У трона, оттеснив родовитое, дворянство, в последнее время, теснилась стая случайных людей, стоявшая плотной стеной между царем и народом, и не было лжи и подвоха, к которым эти молодцы не прибегали бы, чтобы ослепить царя своими заверениями о «благополучии России».
В сущности наши «тираны» почти все были безвольными тряпками, игрушками в руках тех, или иных бюрократов, правивших Россией. И наше «первое» сословие вместо мирной, но стойкой оппозиции, охотно мирилось с ними, кто бы они ни были, ради подачек и своих исключительных выгод.
Стойким «тираном» у нас считался Александр III.
На короткохвостом, но грузном коне, не русского типа, в виде тяжеловесного монумента, изобразил его Трубецкой. А, в сущности, он все свое царствование проездил на доморощенных безъуздых саврасах, жадно отъедавшихся на государственных харчах.
Двое типичнейших заправил этого царствования: Муравьев и Витте. К концу царствования Александра III их недаром величали узурпаторами царской власти. Они непосредственно подготовили печальное царствование несчастного Николая, поплатившегося за вся и за всех.
Как же реагировало на их своекорыстную политику наше дворянство, наше «первое сословие»?
++++++++
## [Поставленные задачи]
**A)** Кого фрагмент об Александре III называет двумя типичнейшими заправилами его царствования?
**B)** Выпишите из фрагмента об Александре III отрывок, который начинается словами «У трона, оттеснив» и заканчивается словами «своих исключительных выгод.».

## [Собранный материал]
++++++++
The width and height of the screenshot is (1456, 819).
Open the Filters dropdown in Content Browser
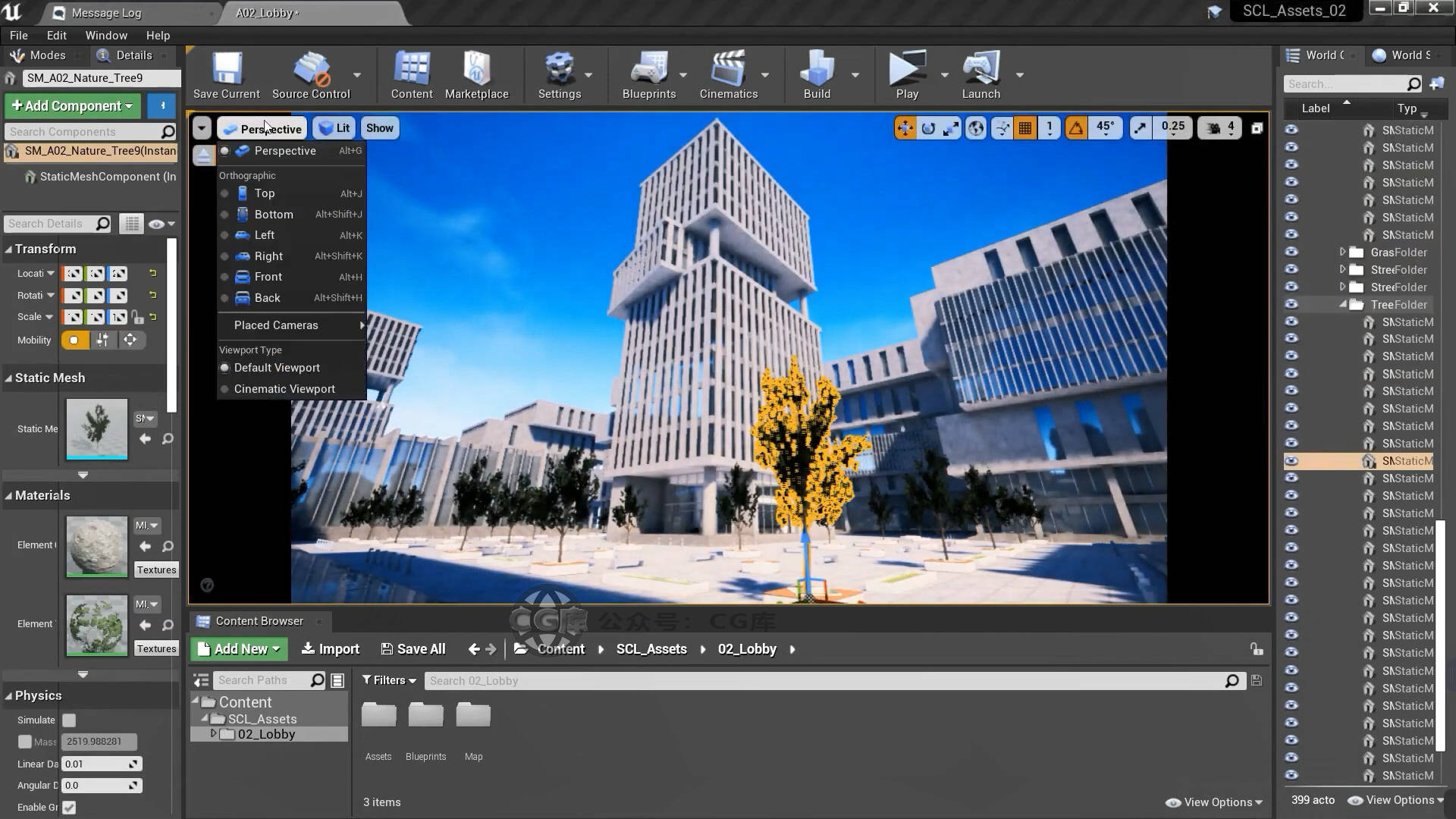click(389, 680)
++++++++
## [Решения]
**A)** Муравьева и Витте.

**B)**
У трона, оттеснив родовитое, дворянство, в последнее время, теснилась стая случайных людей, стоявшая плотной стеной между царем и народом, и не было лжи и подвоха, к которым эти молодцы не прибегали бы, чтобы ослепить царя своими заверениями о «благополучии России».
В сущности наши «тираны» почти все были безвольными тряпками, игрушками в руках тех, или иных бюрократов, правивших Россией. И наше «первое» сословие вместо мирной, но стойкой оппозиции, охотно мирилось с ними, кто бы они ни были, ради подачек и своих исключительных выгод.